(Beginning of Task data)

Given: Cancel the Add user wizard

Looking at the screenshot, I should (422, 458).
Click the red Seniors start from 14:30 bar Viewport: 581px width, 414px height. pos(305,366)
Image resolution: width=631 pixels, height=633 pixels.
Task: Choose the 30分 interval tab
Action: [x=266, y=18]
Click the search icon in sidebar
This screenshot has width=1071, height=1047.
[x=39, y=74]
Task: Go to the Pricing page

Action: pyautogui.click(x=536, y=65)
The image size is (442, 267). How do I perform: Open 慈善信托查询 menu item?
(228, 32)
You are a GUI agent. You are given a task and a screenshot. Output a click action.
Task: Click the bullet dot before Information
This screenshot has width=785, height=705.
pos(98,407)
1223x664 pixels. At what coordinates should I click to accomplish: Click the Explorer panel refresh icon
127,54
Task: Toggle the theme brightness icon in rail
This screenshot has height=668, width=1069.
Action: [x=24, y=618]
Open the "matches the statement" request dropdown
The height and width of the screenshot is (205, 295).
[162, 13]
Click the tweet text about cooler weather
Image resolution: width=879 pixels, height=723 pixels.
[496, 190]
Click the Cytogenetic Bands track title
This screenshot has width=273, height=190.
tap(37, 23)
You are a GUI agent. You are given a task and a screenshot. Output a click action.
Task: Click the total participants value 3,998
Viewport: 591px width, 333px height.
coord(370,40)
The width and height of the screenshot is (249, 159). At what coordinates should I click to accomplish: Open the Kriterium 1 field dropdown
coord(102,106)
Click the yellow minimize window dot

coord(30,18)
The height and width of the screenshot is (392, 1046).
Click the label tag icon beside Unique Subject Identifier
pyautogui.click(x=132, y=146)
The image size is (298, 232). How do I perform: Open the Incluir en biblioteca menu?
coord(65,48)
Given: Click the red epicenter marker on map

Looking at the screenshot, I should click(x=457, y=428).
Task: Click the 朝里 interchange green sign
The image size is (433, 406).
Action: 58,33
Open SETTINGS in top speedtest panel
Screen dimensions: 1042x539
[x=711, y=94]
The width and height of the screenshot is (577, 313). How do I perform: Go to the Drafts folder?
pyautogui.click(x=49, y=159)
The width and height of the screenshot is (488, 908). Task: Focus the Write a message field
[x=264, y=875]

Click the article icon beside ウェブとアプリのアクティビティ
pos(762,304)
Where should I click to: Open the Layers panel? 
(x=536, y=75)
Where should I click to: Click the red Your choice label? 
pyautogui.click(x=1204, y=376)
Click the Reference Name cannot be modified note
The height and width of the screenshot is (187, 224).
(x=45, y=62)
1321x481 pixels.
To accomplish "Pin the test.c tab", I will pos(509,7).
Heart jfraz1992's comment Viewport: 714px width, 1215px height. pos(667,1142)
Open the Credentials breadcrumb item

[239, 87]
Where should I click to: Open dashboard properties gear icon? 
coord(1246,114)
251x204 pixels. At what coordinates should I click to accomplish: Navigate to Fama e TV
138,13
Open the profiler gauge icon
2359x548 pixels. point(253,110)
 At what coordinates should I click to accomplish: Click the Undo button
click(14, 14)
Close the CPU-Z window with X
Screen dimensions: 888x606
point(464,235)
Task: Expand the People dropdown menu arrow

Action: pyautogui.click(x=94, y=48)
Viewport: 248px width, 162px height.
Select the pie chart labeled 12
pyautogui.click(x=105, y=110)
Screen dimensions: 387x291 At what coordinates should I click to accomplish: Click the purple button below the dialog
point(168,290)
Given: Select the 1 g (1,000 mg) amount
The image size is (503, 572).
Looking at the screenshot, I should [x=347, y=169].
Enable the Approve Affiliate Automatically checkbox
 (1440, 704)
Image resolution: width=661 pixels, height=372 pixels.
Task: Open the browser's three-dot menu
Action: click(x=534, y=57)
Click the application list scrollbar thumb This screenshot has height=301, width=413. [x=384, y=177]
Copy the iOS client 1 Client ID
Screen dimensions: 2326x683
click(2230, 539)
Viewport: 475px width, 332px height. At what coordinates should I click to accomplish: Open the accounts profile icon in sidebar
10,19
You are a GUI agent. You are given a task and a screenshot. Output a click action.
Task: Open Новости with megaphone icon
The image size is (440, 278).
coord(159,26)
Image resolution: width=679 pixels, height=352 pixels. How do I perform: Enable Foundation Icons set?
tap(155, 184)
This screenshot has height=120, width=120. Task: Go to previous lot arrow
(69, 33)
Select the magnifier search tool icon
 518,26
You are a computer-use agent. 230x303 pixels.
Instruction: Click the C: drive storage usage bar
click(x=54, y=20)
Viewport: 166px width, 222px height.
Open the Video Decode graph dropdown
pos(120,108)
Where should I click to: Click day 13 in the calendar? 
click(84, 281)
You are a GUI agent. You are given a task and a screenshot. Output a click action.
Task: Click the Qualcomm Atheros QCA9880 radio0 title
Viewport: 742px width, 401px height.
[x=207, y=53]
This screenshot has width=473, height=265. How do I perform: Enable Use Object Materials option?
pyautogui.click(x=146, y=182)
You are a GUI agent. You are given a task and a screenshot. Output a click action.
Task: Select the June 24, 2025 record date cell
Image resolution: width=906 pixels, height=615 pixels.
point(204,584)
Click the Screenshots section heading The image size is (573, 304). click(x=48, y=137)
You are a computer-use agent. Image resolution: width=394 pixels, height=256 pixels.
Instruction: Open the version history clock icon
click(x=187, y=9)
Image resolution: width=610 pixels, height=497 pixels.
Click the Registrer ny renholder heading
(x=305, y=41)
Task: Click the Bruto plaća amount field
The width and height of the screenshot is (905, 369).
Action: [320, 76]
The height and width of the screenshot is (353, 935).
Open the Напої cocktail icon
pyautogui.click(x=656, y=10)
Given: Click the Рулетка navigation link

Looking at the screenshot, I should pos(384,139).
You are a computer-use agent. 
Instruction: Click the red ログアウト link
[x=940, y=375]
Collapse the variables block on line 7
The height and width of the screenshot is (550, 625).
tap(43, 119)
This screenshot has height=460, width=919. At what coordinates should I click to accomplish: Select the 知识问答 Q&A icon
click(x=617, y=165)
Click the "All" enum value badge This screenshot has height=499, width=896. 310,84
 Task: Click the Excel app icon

(End of Task data)

Exercise goal: Only the lines above that include the word "computer" belong in the answer; copy each one.

Solution to the exercise:
You are a computer-use agent. 230x303 pixels.
You are a computer-use agent. Image resolution: width=394 pixels, height=256 pixels.
You are a computer-use agent. 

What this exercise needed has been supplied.